Licensing & distribution

MIT is the preferred open source license and using the same license as the open source project is the best practice.

An open core company’s product has one distribution that includes both open source and proprietary code. The entire distribution should be publicly available. The proprietary code is source-available and the features in the proprietary codebase are activated by a paid subscription.

Proprietary features should be stored in the same repository as the open source code in a subdirectory called /proprietary. Avoid naming the subdirectory /ee or, /enterprise-edition. For example, GitLab’s proprietary code base is a subdirectory. The subdirectory is in the same repository that contains the open source code.

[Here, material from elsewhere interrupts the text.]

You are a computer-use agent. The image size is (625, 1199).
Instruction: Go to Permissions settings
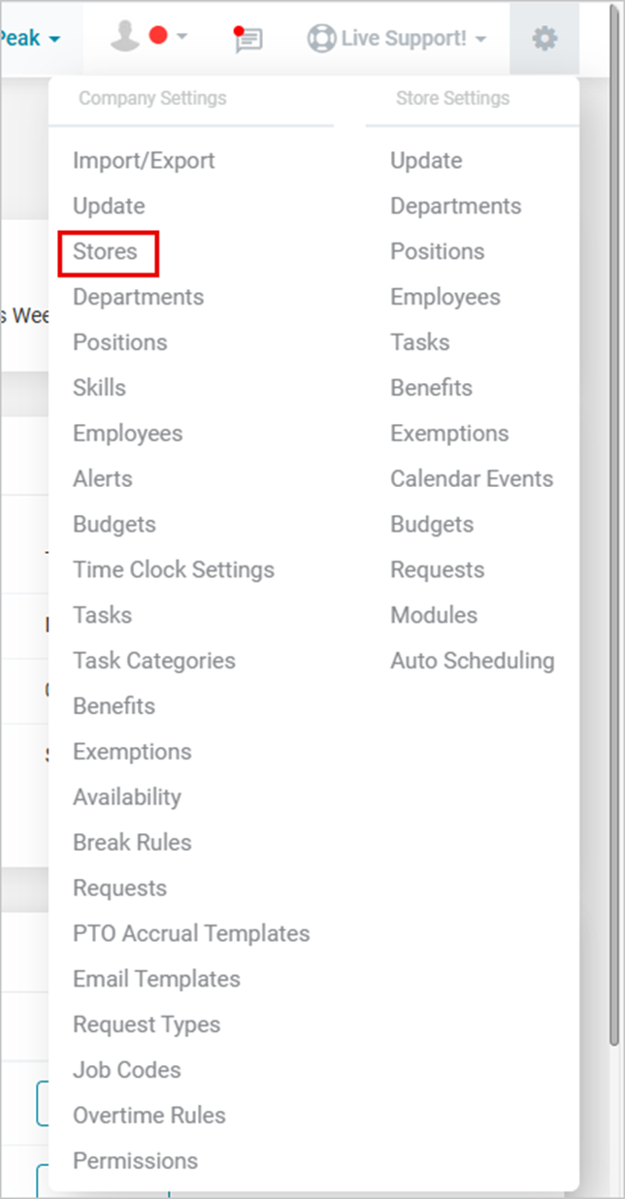coord(135,1161)
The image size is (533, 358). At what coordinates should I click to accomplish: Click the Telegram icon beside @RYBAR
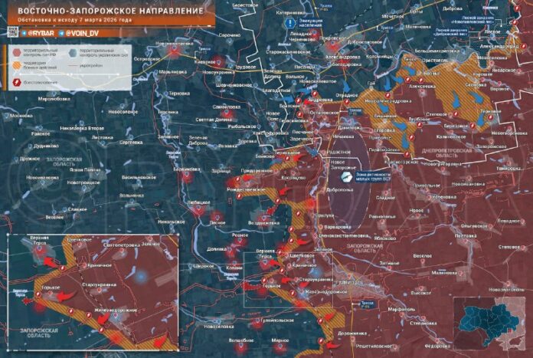[25, 34]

The licensing for a repository should be stated in the master directory of the repository in a document titled LICENSE (example). The license document should describe explicitly which directories fall under which license and where specific software is proprietary. When different portions of a repository have differential licensing, it is best to be explicit about that differential licensing.

The licensing can be described in the subdirectories themselves under separate license documents referenced in the master directory in the format of:

All content that resides under the "subdirectory/" directory of this repository, if that directory exists, is licensed under the license defined in "subdirectory/LICENSE".

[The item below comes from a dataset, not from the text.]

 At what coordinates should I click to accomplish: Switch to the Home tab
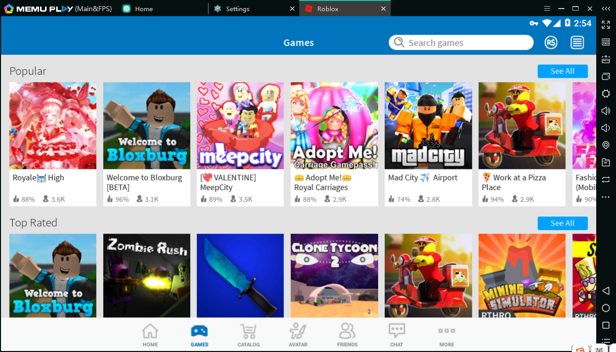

Activating the proprietary features and code

The customer instance talks with your entitlement service. They report statistics (customer id, number of users, aggregate usage numbers of certain features) and you report to them how many users they are entitled to. Don't have license files, it should be an online check.

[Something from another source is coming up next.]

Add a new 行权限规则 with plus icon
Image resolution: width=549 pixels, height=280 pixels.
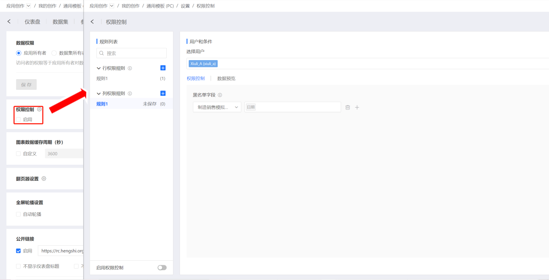point(163,68)
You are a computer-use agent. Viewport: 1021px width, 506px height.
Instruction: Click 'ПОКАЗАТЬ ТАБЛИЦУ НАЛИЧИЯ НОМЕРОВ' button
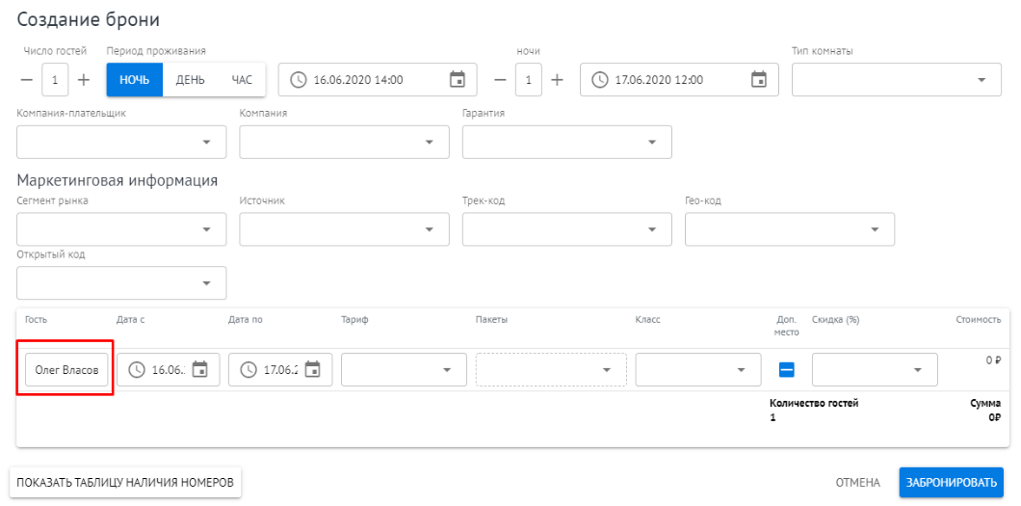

  1. Use Unique ID for each customer (probably, UUID)
  2. Customer ID comes from your sales software (Zuora, Salesforce, etc.)

Product roadmap

TODO Explanation of key points when developing a product roadmap.

Avoid Second System Syndrome

Second system syndrome refers to the tendency to overcomplicate and over-engineer a new version of a product or system. This syndrome occurs when the creators of the second system try to address all the perceived flaws and shortcomings of the first system, resulting in a bloated and ineffective solution.

To avoid falling into the trap of second system syndrome, it is important to follow these guidelines:

  1. Focus on the core functionality: Identify the most critical features and prioritize them over secondary or nice-to-have functionalities. Keep the system lean and focused on delivering value to users.